Free market solutions work just fine. I fled the semi-socialized US system to enjoy the unfettered free market medical system provided by India at least twice, and will probably do so for future medical treatments.
Many medical services are repeated even if good service is provided. For example, 2 years ago I injured both my L5/S1 and L4/L5 disks. 2 years ago L5/S1 was treated, but the L4/L5 was left alone since it did not cause any problems. This year my L4/L5 started causing serious pain - the first guy did a great job so I went back. Another part of the feedback loop is reputation - if one of my friends needs similar treatment they'll probably go to the same guy unless they are very sensitive to cost (I didn't go for cheap).
I have no idea where this meme that free market health care looks like the US comes from. Maybe Canadians don't realize there are more possibilities than simply Canadian and US health care?
It seems more than coincidental that many of these problems began around the same time insurance companies began large health maintenance organizations (HMO's). It's clear that the original intent was to keep costs lower for the participants by spreading the fee-for-service billing model among a larger pool of subscribers. However, this has completely subverted the incentive structure. Doctors bill higher (and differently) for equivalent procedures while insurance companies spread that 'risk' by charging higher premiums. Couple that with Hospital consolidation, and incredibly strong lobby, monopoly pricing power with zero cost visibility and you have.. this.
.. opaque pools of collateral (subscriber) tranches, zero cost visibility, monopoly pricing power.. sounds like they're trading mortgage-backed securities. That didn't end well either.
I'd also like to point out, as it doesn't seem like people go far enough in these sorts of analysis. We tend to draw some arbitrary line of causation, conveniently where it suits us. Obviously, the further back you go, the more difficult it is to draw conclusions and link causation/incentive, but it's important to at least try.
E.g. You claim that the problem stems from HMO's spreading risk/cost using premiums, and doctors using that to over-charge fraudulently. But, have you considered why the doctors are able to do so (and get away with )? Perhaps because there is a shortage of them. Or something else, the point I'm trying to make is that we need to go a little bit further.
> I have no idea where this meme that free market health care looks like the US comes from.

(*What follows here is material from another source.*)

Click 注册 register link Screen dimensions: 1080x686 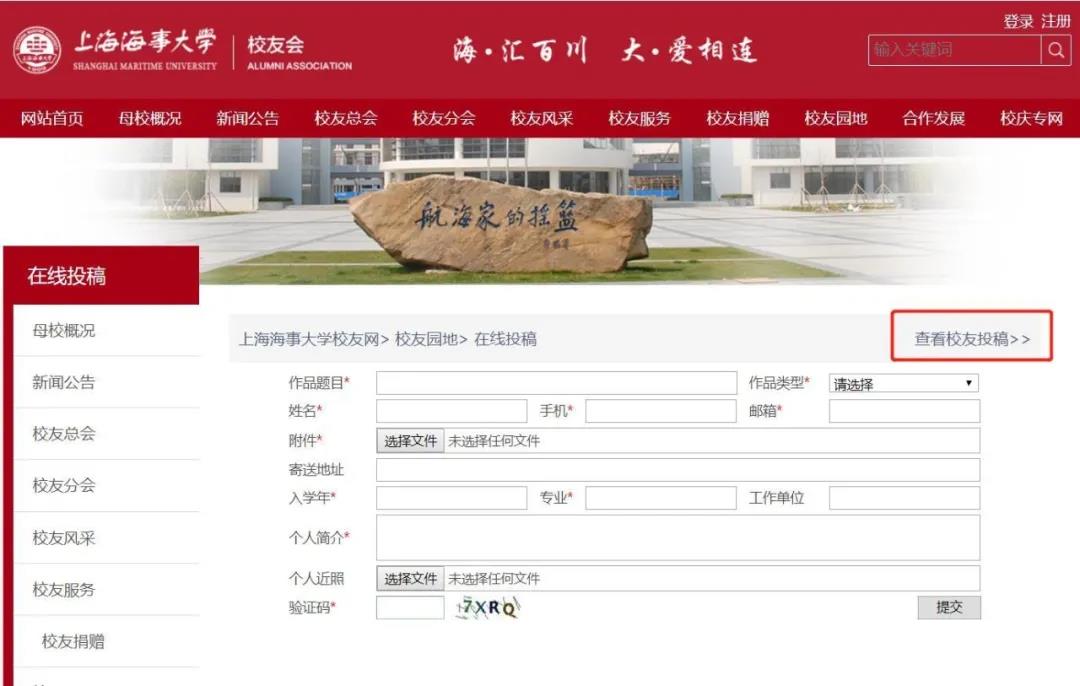pos(1055,21)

India shouldn't be in a Canadian's comparison set with respect to health care systems. The resource differences are too great to learn anything useful about the impact of other dimensions. Can you name a developed country with a health care system as or more free market than the American one?
As for your experience in India... Consider how much wealthier you are than the average Indian. If you were that much wealthier than the average American, do you really think you'd have any complaints about the American health care system? Conversely, what do you think your experience would have been if your wealth relative to the average American has instead been your wealth relative to the average Indian?
My surgery cost me roughly 1-3 months of a typical Indian software engineer's salary. If my relative wealth had been the same it would have been a very good experience.
In contrast, there was a recent NYT article about a person in the US who underwent a similar surgery. A single billing discrepancy (to say nothing about the entire bill) is comparable to a software engineer's yearly salary.
Furthermore, the experience was easy, with none of the nonsense I deal with in the US. When I got to India, my initial medical exam cost roughly the same as a dinner at a decent restaurant. An MRI cost me the same as an expensive night out. I was given a price quote for the treatment and the total cost (including incidentals) was within 2-3% of the quote. The only person who even tried to rip me off during the process was the auto rickshaw driver who took me home.
Certainly the bill would have hurt me more if I were a typical Indian. But the experience I'm describing is not the wealth gap. I know people who are "that much wealthier" than the average American and they do have lots of complaints about the US system.
So, erm, what about all the poor people in the US that can't take a journey out to Asia when they need care?
(I don't automatically disagree with your free-market assertion, mind you...we have quite a captive one here. You just need to use a bit better justification.)
I didn't claim that medical tourism is the solution to all problems. I merely claimed that there are highly effective free market medical systems. I.e., the world is bigger than simply USA and Canada.
Well, medical-tourism isn't an answer to everyone's problems, at all ends of the socioeconomic spectrum. But if your assertion is indeed correct (that poor people aren't getting access to medicine in the US), then that's another argument against socialized (at least of the American-kind) medicine, and not at all a failing of free-market medicine.
"I have no idea where this meme that free market health care looks like the US comes from."
Probably brought to you by the same spin-doctors that invented the mythical "trickle-down" economics theory.
Many medical services are repeated even if good service is provided. For example, 2 years ago I injured both my L5/S1 and L4/L5 disks. 2 years ago L5/S1 was treated, but the L4/L5 was left alone since it did not cause any problems. This year my L4/L5 started causing serious pain - the first guy did a great job so I went back. Another part of the feedback loop is reputation - if one of my friends needs similar treatment they'll probably go to the same guy unless they are very sensitive to cost (I didn't go for cheap).
I have no idea where this meme that free market health care looks like the US comes from. Maybe Canadians don't realize there are more possibilities than simply Canadian and US health care?